◆ **Exercise details**
Take the records below and set down exactly the lines from the one with "Follow the https://extrapolate.ad2.cc link" to the one with "You are a computer-use", ends included; do not copy the pictures.

◆ **Working data**
# # # # #
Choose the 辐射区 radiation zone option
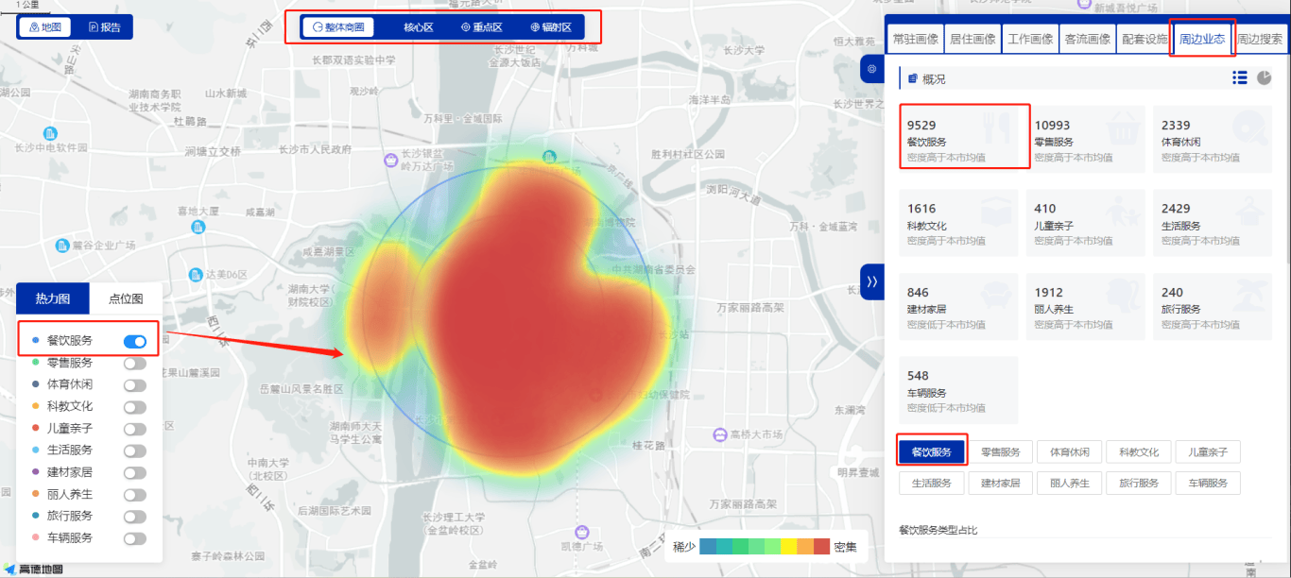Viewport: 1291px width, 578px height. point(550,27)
# # # # #
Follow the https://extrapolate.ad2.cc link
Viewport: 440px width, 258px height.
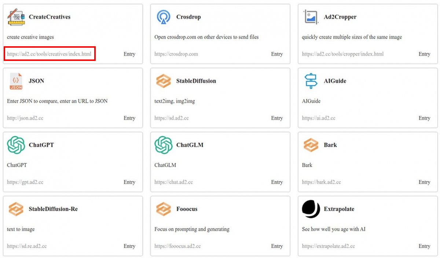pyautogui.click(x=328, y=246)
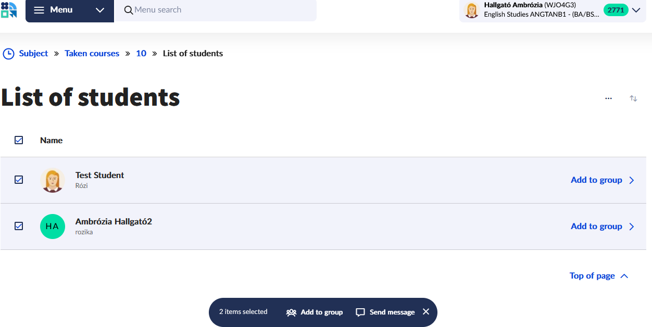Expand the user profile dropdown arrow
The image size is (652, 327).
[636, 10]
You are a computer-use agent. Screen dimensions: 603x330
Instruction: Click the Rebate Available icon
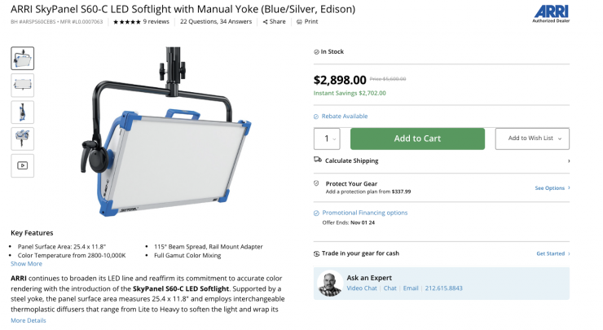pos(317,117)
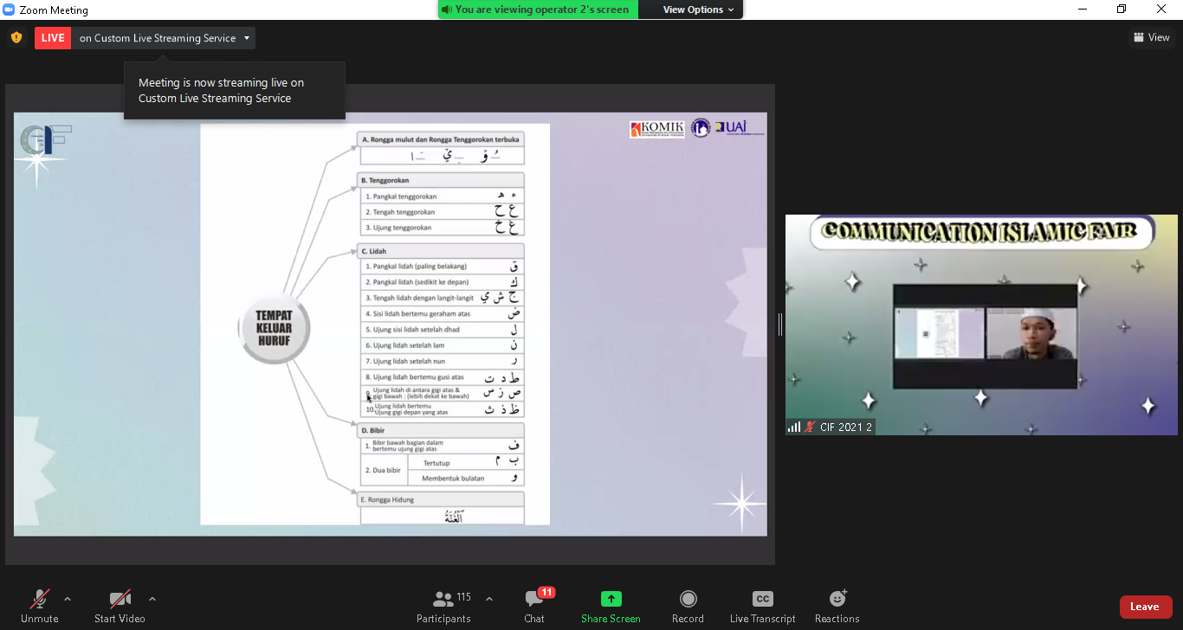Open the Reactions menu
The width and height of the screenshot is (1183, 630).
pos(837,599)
# # # # #
◆ **Result for this task**
Follow the https://extrapolate.ad2.cc link
Viewport: 440px width, 258px height.
pyautogui.click(x=328, y=246)
Expand the user profile dropdown arrow
The image size is (652, 327).
[636, 10]
You are a computer-use agent. Screen dimensions: 603x330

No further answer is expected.